**Passage shown**
= = = = =

Recrowned Ireland: How Women are Looking Out for Each Other Amidst Inequality

Recrowned Ireland: How Women are Looking Out for Each Other Amidst Inequality

Recrowned Ireland logo
Loretta Awiapo

28th of April 2022

“Gender inequality remains one of the most substantial human rights challenges of our time”. Although a significant amount of progress has been made, women still face barriers to becoming leaders and decision-makers on a global stage. Women are still dealing with various forms of gender-based violence. Their confidence and progress are still threatened, and the world is impeding their right to safety and equitable access to fundamental needs. Achieving gender equality is critical to achieving the other sustainable development goals, hence the need for more timely, sustainable, and collaborative local and international efforts for the attainment of SDG5.

 

In Ireland, a group of passionate young black women is addressing SDG5 creatively and holistically by “elevating, empowering, and escalating” the lives of women both locally and internationally. Together, these women make up an organization known as Recrowned Ireland. Recrowned Ireland was founded in April 2019 to give women a safe space to be expressive, confident, aware, and empowered. These women are working to bridge gaps in access to basic needs through mentorship, fundraisers, and advocacy campaigns so that women and girls can live up to their full potential.

 

Recrowned Ireland started as an opportunity for girls to experience support in the form of a big sister role, especially for girls within the community who do not have moms or female figures in their lives. “Empathy is integral to the work that Recrowned Ireland does. It is somewhere a lot of girls can feel safe with being able to come to us, chat with us, and confide in us” says Benita Murinda, Creative Director. Vivian Birungi, the Editor in Chief, narrated a daunting experience as a woman in STEM where upon walking into one of her classes made up of 90% men, she immediately felt like she had to hide and make herself small: “I feel like a lot of women in this day and age of all ages, all backgrounds and whatever jobs and schools they are in, feel like they have to make themselves small and not be outspoken in certain spaces and I think it is important to have Recrowned Ireland where we can give women that voice and let them know that it is okay to be heard, it is okay to stand up for what you believe in, it is okay to promote your business, it is okay to be yourself and to confide in someone.”

 

 “Empathy is integral to the work that Recrowned Ireland does. It is somewhere a lot of girls can feel safe with being able to come to us, chat with us, and confide in us”

= = = = =

**Problems to solve**
• a. According to the article on Recrowned Ireland, in what month and year was the organization founded?
• b. List the qualities that, according to the article on Recrowned Ireland, the organization's safe space is meant to help women have or be.
• c. Continue the article on Recrowned Ireland from the point where it stops.

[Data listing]
= = = = =

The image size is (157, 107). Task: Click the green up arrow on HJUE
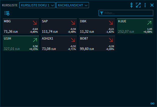pos(149,23)
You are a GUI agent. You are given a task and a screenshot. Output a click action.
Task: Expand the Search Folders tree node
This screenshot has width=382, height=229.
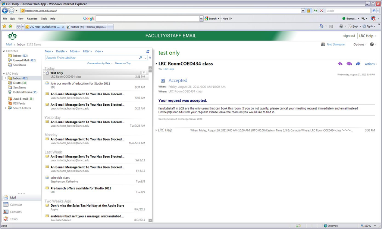[x=6, y=108]
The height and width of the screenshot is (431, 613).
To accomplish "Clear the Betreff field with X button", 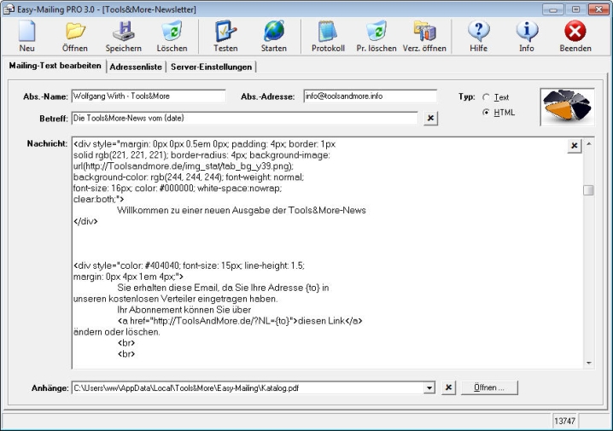I will coord(431,119).
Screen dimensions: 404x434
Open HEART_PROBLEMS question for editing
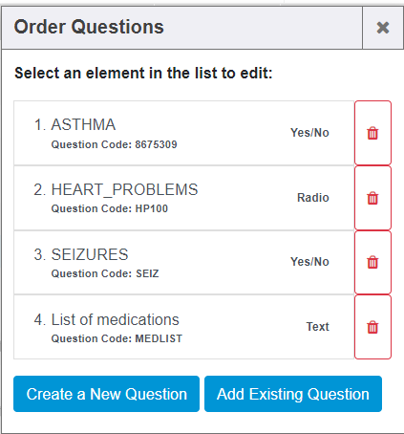click(183, 198)
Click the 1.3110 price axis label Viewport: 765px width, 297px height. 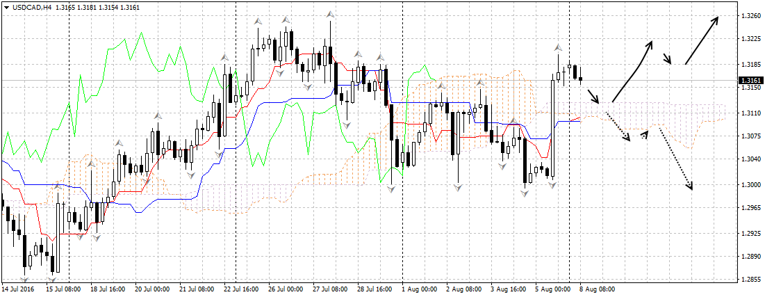(x=750, y=113)
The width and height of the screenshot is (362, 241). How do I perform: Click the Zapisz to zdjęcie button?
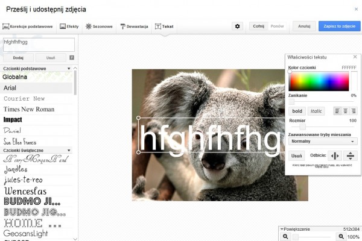pyautogui.click(x=339, y=27)
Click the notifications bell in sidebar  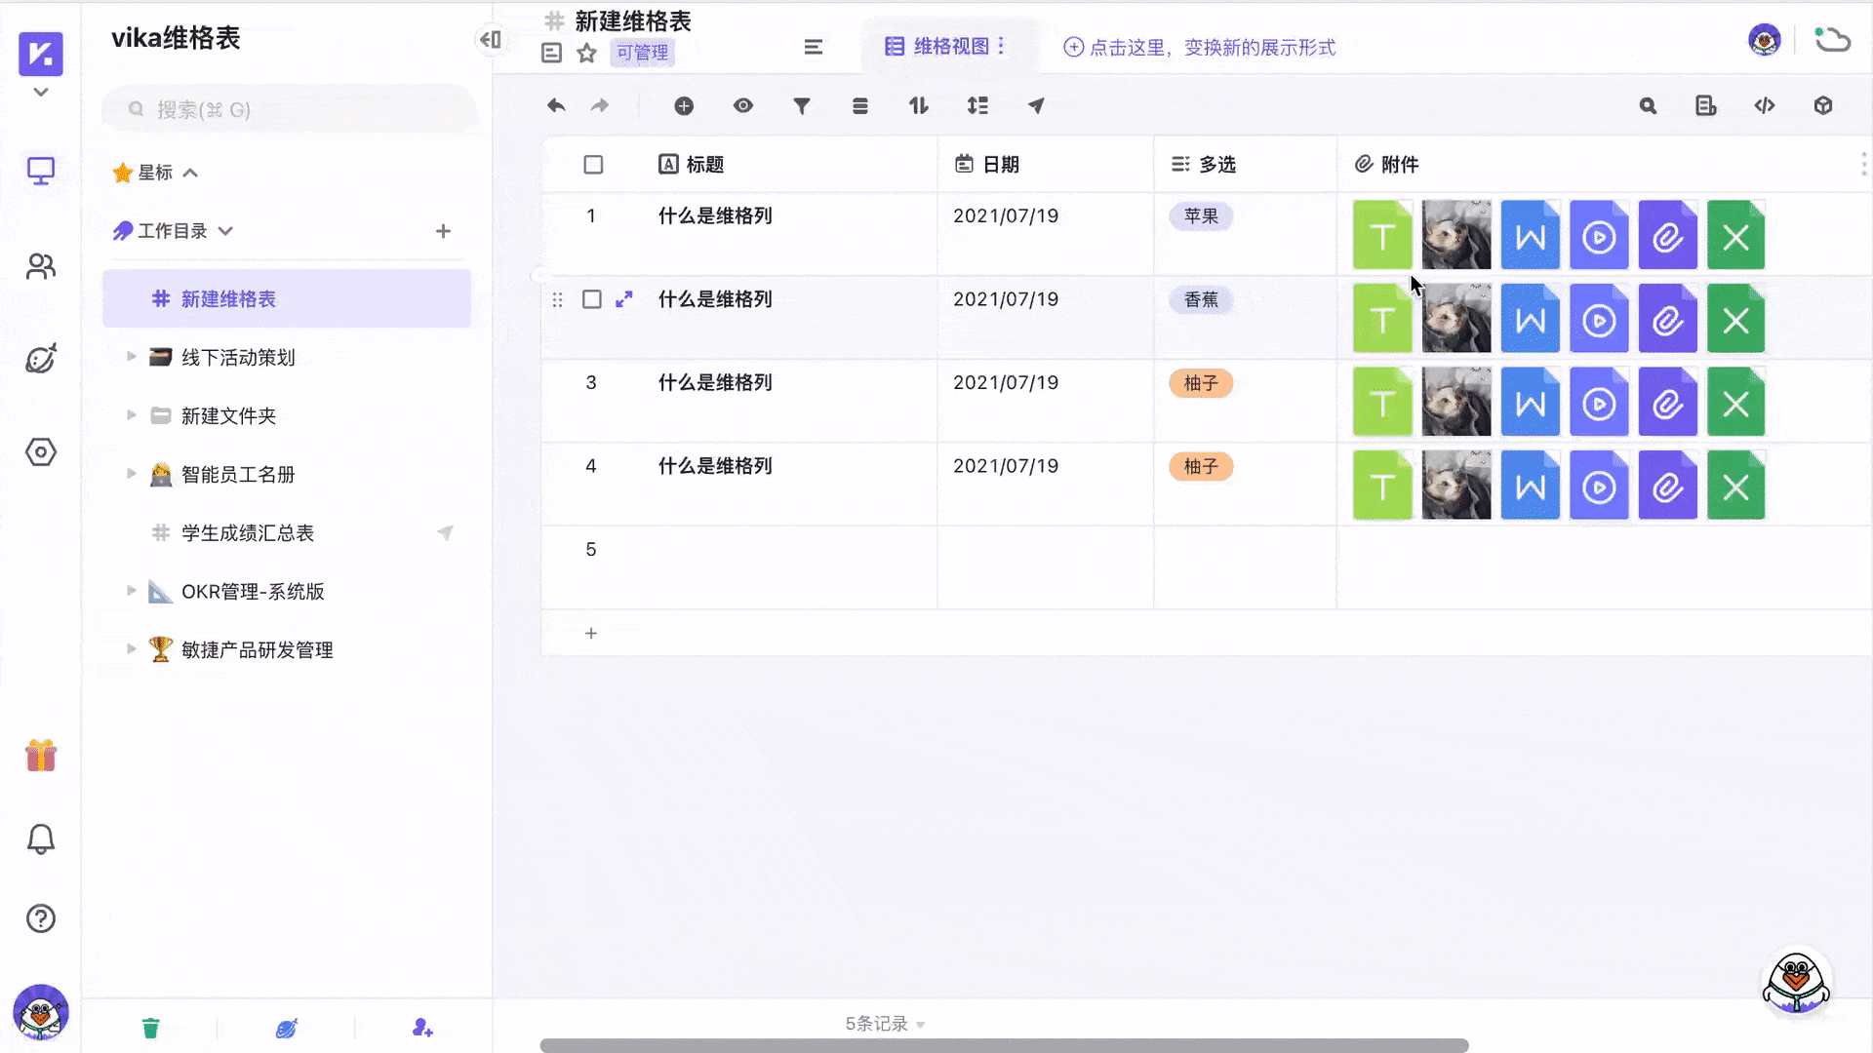tap(40, 839)
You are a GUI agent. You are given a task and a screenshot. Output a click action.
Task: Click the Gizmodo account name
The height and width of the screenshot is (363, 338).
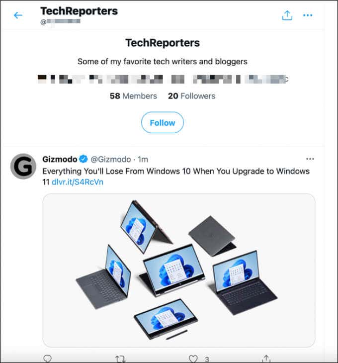coord(60,159)
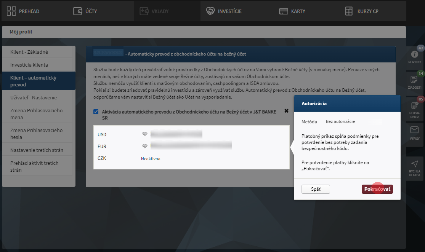Click the diamond icon in EUR row
This screenshot has height=252, width=425.
[x=144, y=146]
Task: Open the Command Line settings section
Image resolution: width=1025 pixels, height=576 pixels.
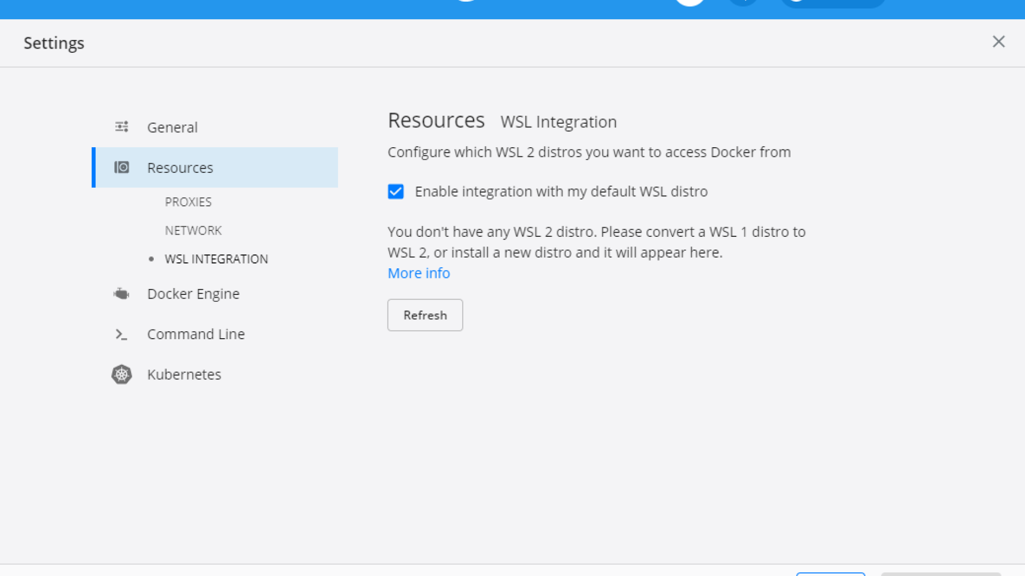Action: (x=196, y=334)
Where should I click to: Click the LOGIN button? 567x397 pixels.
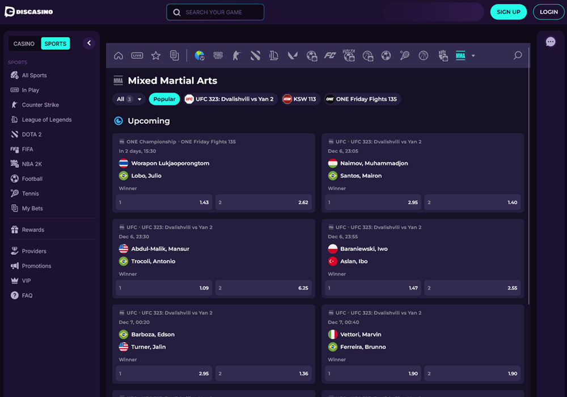click(x=548, y=12)
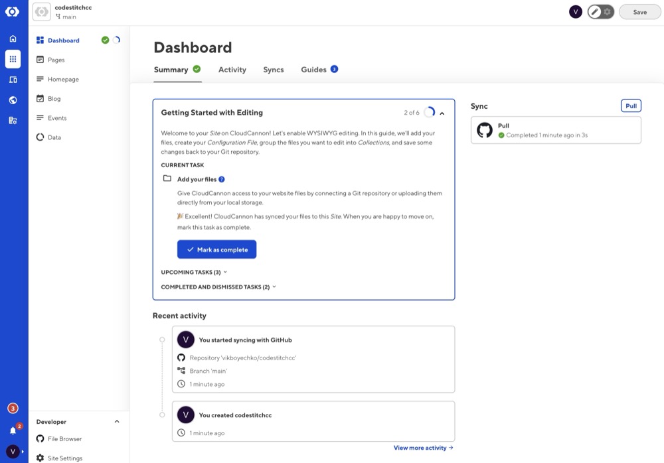Follow the View more activity link

[x=423, y=447]
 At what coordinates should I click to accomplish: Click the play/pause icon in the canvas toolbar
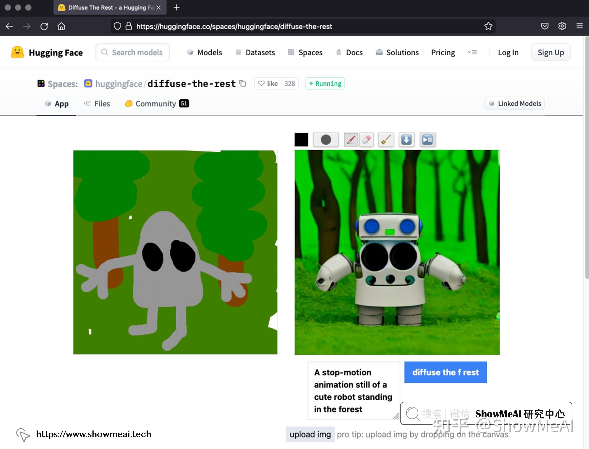click(427, 140)
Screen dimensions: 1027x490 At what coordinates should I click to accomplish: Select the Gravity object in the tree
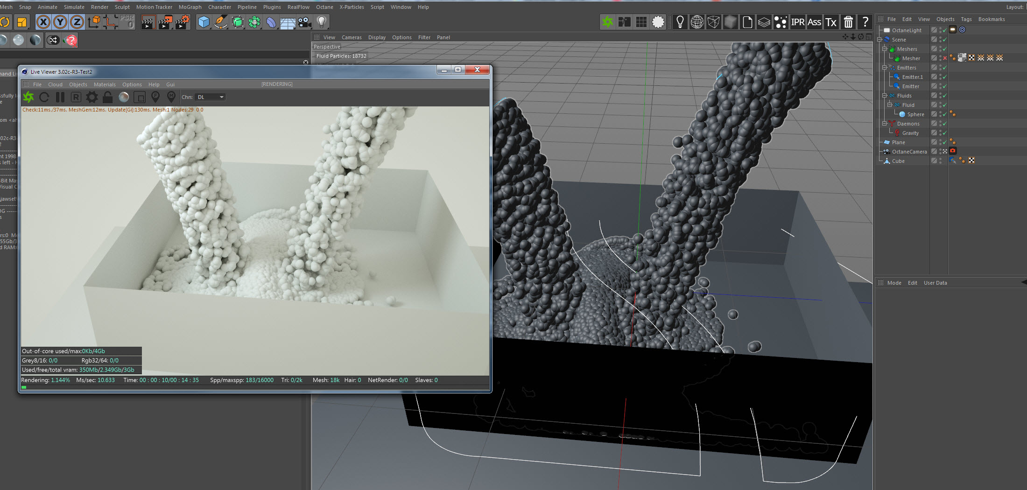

= = = = =

**Task answers**
• a. April 2019

• b. Expressive, confident, aware, and empowered

• c.
In addition to running a blog that ensures that women are informed about global events and have a platform to express their thoughts and advertise their businesses, Recrowned Ireland has launched various campaigns to advocate for women. Their “sorry is not enough” campaign raised about 6000 euros to help black women who have been abused access counseling. They also raised 700 euros and sent it to One in Four, a charity in Ireland that offers support and counseling for victims of childhood sexual abuse. Additionally, their menstrual poverty campaign, a result of STAND’s Ideas Collective, is providing sustainable and long-term solutions to menstrual poverty for girls in Ireland, Zimbabwe, and Nigeria.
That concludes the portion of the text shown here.